◆ **What is needed**
Reproduce the following listing in full, line by line and without any alteration.

-- Records to use start --

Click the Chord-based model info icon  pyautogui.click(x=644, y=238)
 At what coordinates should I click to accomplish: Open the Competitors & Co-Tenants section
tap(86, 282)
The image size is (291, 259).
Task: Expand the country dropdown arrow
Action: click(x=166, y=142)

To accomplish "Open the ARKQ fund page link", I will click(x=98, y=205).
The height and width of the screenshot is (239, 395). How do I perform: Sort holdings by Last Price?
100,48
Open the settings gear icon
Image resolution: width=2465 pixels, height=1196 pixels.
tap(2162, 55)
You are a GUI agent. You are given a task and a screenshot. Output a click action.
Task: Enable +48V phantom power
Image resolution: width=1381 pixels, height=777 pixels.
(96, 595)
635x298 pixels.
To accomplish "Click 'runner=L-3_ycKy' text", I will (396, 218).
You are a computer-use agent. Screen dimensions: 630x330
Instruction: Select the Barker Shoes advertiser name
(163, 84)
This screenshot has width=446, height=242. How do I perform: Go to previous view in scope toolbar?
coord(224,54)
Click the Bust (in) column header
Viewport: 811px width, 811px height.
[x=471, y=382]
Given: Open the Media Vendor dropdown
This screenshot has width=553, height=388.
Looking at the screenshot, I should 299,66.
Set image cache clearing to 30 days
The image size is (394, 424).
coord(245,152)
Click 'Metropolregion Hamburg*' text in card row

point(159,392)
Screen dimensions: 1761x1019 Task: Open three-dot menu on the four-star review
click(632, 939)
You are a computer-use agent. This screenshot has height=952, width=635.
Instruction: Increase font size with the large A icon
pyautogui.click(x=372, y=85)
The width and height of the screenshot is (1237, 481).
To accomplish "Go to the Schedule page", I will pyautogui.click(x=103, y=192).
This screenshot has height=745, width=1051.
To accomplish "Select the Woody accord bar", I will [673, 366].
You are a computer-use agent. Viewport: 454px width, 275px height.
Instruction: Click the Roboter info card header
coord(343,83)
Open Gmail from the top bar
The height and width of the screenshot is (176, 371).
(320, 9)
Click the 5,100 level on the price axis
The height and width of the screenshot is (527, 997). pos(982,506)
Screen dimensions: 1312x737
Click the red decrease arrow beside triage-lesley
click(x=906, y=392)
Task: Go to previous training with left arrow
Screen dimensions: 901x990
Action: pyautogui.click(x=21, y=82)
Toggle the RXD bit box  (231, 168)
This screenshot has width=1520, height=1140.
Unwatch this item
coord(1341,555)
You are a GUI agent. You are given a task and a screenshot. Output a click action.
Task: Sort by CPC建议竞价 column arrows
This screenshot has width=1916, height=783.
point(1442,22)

-- Records to use end --

◆ **Task solution**
Click the Chord-based model info icon  pyautogui.click(x=644, y=238)
 At what coordinates should I click to accomplish: Open the Competitors & Co-Tenants section
tap(86, 282)
The image size is (291, 259).
Task: Expand the country dropdown arrow
Action: click(x=166, y=142)

To accomplish "Open the ARKQ fund page link", I will click(x=98, y=205).
The height and width of the screenshot is (239, 395). How do I perform: Sort holdings by Last Price?
100,48
Open the settings gear icon
Image resolution: width=2465 pixels, height=1196 pixels.
tap(2162, 55)
You are a GUI agent. You are given a task and a screenshot. Output a click action.
Task: Enable +48V phantom power
Image resolution: width=1381 pixels, height=777 pixels.
(96, 595)
635x298 pixels.
To accomplish "Click 'runner=L-3_ycKy' text", I will (396, 218).
You are a computer-use agent. Screen dimensions: 630x330
Instruction: Select the Barker Shoes advertiser name
(163, 84)
This screenshot has width=446, height=242. How do I perform: Go to previous view in scope toolbar?
coord(224,54)
Click the Bust (in) column header
Viewport: 811px width, 811px height.
[x=471, y=382]
Given: Open the Media Vendor dropdown
This screenshot has width=553, height=388.
Looking at the screenshot, I should 299,66.
Set image cache clearing to 30 days
The image size is (394, 424).
coord(245,152)
Click 'Metropolregion Hamburg*' text in card row

point(159,392)
Screen dimensions: 1761x1019 Task: Open three-dot menu on the four-star review
click(632, 939)
You are a computer-use agent. This screenshot has height=952, width=635.
Instruction: Increase font size with the large A icon
pyautogui.click(x=372, y=85)
The width and height of the screenshot is (1237, 481).
To accomplish "Go to the Schedule page", I will pyautogui.click(x=103, y=192).
This screenshot has height=745, width=1051.
To accomplish "Select the Woody accord bar", I will [673, 366].
You are a computer-use agent. Viewport: 454px width, 275px height.
Instruction: Click the Roboter info card header
coord(343,83)
Open Gmail from the top bar
The height and width of the screenshot is (176, 371).
(320, 9)
Click the 5,100 level on the price axis
The height and width of the screenshot is (527, 997). pos(982,506)
Screen dimensions: 1312x737
Click the red decrease arrow beside triage-lesley
click(x=906, y=392)
Task: Go to previous training with left arrow
Screen dimensions: 901x990
Action: pyautogui.click(x=21, y=82)
Toggle the RXD bit box  (231, 168)
This screenshot has width=1520, height=1140.
Unwatch this item
coord(1341,555)
You are a GUI agent. You are given a task and a screenshot. Output a click action.
Task: Sort by CPC建议竞价 column arrows
This screenshot has width=1916, height=783.
point(1442,22)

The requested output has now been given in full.